> **Provided records**:

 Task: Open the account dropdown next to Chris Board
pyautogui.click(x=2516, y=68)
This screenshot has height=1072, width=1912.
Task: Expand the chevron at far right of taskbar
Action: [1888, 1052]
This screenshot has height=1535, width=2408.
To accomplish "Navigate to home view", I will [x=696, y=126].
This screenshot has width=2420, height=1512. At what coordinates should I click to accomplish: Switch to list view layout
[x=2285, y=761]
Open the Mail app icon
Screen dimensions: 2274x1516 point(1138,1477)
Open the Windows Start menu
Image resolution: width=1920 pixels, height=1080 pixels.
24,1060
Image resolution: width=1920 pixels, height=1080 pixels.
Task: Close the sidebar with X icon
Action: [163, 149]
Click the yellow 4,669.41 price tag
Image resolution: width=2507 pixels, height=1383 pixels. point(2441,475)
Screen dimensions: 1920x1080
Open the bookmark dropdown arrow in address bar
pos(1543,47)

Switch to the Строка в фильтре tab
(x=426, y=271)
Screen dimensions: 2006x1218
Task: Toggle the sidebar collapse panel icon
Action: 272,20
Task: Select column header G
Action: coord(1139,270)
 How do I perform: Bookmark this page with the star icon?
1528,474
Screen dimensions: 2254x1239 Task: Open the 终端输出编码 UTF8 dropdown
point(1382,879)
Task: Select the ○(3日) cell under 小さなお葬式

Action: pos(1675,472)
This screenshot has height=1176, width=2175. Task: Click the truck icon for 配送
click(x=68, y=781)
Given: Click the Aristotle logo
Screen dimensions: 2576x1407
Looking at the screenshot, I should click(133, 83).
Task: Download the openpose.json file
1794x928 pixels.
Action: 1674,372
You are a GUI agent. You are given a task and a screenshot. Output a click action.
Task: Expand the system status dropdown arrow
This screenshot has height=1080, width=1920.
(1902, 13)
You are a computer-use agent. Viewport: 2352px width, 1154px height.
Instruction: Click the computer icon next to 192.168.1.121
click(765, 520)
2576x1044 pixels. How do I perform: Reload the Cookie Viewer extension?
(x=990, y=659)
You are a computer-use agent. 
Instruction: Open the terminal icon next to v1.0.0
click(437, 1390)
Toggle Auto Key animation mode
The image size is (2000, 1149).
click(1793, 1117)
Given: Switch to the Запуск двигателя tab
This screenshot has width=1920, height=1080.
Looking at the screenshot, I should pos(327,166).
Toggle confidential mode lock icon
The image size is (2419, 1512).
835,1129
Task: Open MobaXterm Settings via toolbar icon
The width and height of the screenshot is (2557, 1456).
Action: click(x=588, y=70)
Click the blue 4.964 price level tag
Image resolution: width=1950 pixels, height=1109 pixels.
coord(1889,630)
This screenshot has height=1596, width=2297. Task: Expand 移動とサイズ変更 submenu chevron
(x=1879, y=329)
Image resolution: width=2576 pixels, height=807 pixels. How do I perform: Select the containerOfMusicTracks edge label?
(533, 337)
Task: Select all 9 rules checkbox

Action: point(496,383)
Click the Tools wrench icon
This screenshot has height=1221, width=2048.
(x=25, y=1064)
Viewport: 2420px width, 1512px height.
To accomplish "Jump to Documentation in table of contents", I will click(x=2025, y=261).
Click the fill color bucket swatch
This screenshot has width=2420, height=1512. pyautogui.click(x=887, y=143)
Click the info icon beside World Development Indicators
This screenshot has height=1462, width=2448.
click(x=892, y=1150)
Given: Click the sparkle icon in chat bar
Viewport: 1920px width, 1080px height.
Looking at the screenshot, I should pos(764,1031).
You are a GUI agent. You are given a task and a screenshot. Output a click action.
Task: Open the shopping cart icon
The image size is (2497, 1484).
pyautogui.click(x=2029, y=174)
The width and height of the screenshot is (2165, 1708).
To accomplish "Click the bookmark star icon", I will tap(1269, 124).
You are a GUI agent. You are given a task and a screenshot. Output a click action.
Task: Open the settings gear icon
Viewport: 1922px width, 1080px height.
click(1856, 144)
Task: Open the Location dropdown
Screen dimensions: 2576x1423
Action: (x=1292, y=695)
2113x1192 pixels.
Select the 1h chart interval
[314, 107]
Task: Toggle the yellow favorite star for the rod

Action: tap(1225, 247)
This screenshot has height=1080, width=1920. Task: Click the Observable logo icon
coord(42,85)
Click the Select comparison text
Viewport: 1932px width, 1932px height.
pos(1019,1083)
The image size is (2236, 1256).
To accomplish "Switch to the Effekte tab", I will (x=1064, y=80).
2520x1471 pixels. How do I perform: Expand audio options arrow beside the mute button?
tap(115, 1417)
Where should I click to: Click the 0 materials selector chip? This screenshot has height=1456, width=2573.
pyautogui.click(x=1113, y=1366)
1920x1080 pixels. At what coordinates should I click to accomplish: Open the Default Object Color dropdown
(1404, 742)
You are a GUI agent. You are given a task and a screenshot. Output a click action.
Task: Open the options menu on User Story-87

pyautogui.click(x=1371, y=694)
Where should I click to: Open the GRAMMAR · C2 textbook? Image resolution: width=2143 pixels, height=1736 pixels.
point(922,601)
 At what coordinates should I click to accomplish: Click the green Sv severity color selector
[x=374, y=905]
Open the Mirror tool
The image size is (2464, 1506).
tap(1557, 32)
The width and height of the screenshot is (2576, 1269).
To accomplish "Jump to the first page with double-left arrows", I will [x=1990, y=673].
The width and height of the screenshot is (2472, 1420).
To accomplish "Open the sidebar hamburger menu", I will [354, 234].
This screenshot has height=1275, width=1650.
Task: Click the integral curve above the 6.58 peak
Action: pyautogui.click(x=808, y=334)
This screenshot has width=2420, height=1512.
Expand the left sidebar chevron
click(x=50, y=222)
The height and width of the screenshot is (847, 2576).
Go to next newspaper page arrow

> **Required work**: Take the line that contains "The height and" and each line after it through the end of the records, and repeat them all exactly. Nothing else.

> **Result for this exercise**:
The height and width of the screenshot is (847, 2576).
Go to next newspaper page arrow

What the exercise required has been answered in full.